● **Objective**:
Reproduce the text of each of the following entries word for word, omitting the pictures from your answer.

● **Stored rows**:
_ _ _ _ _ _ _

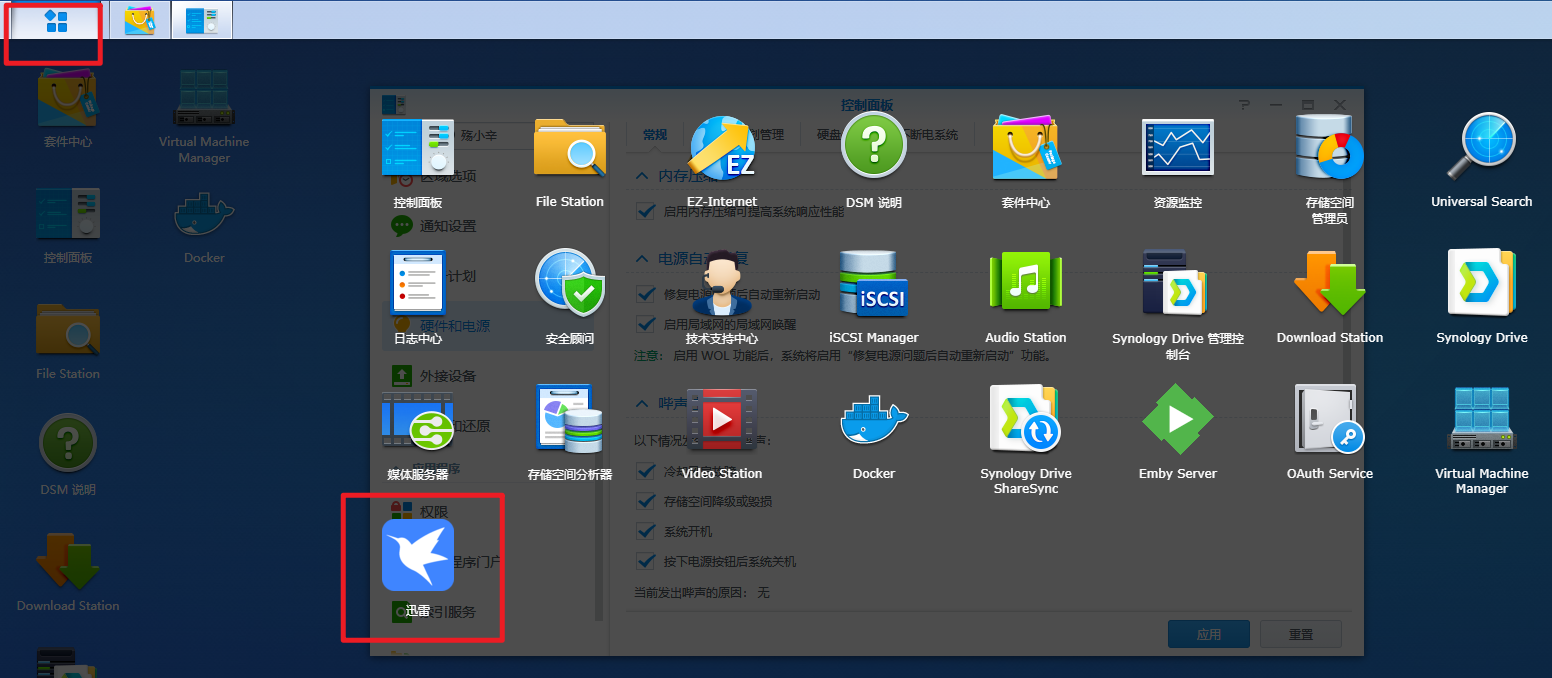Open 资源监控 resource monitor icon
Image resolution: width=1552 pixels, height=678 pixels.
(x=1177, y=150)

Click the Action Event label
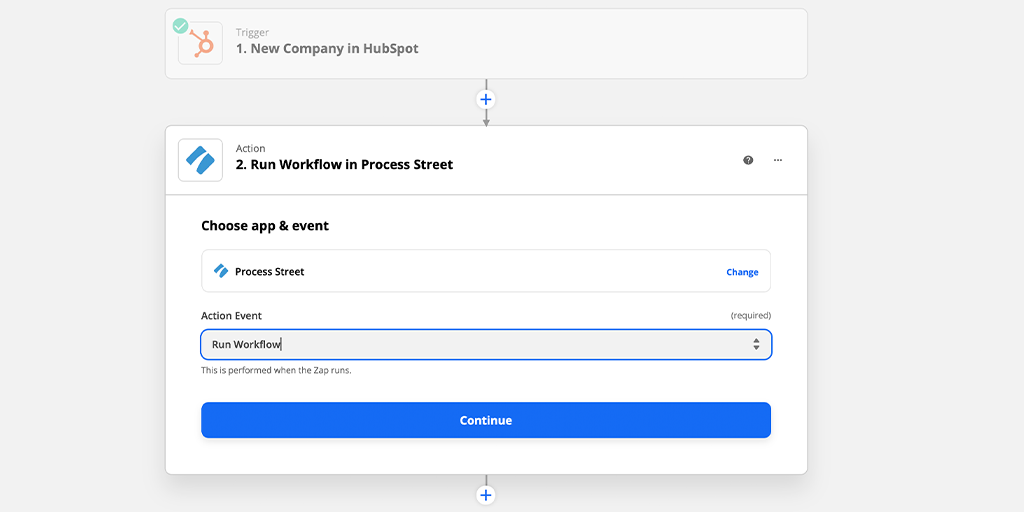(x=231, y=315)
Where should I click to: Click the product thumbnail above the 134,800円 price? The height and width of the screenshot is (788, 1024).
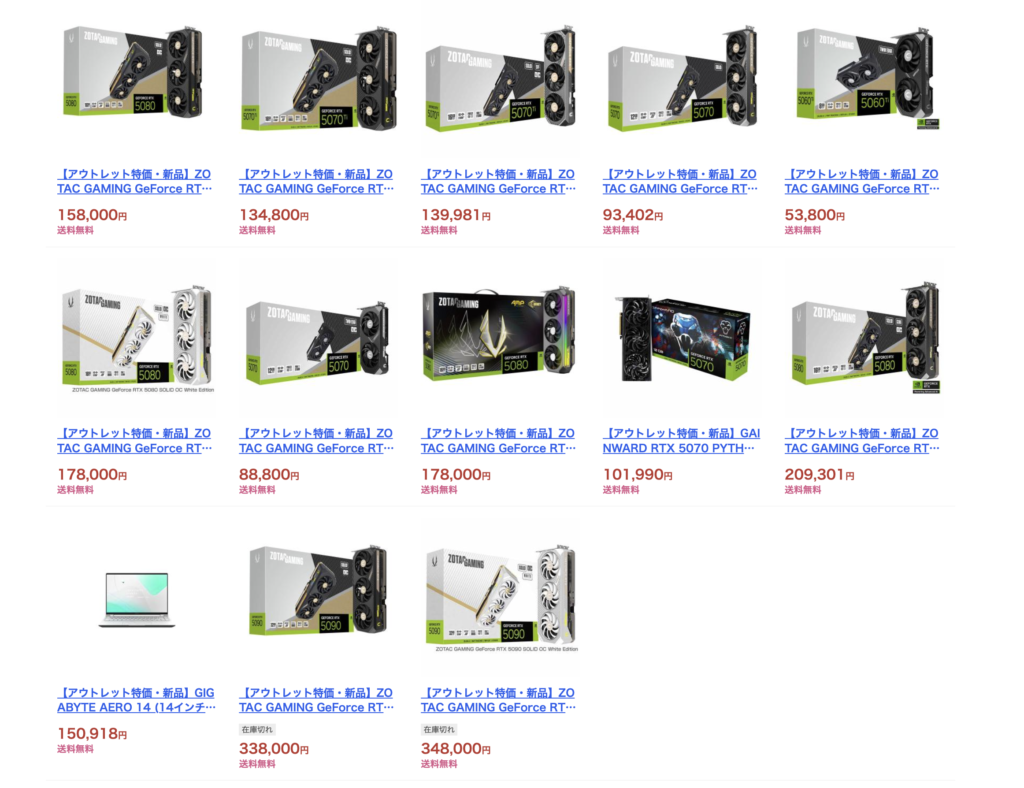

_ _ _ _ _ _ _

● **Solution to this problem**:
Open 资源监控 resource monitor icon
Image resolution: width=1552 pixels, height=678 pixels.
(x=1177, y=150)

Click the Action Event label
(x=231, y=315)
Where should I click to: Click the product thumbnail above the 134,800円 price? The height and width of the screenshot is (788, 1024).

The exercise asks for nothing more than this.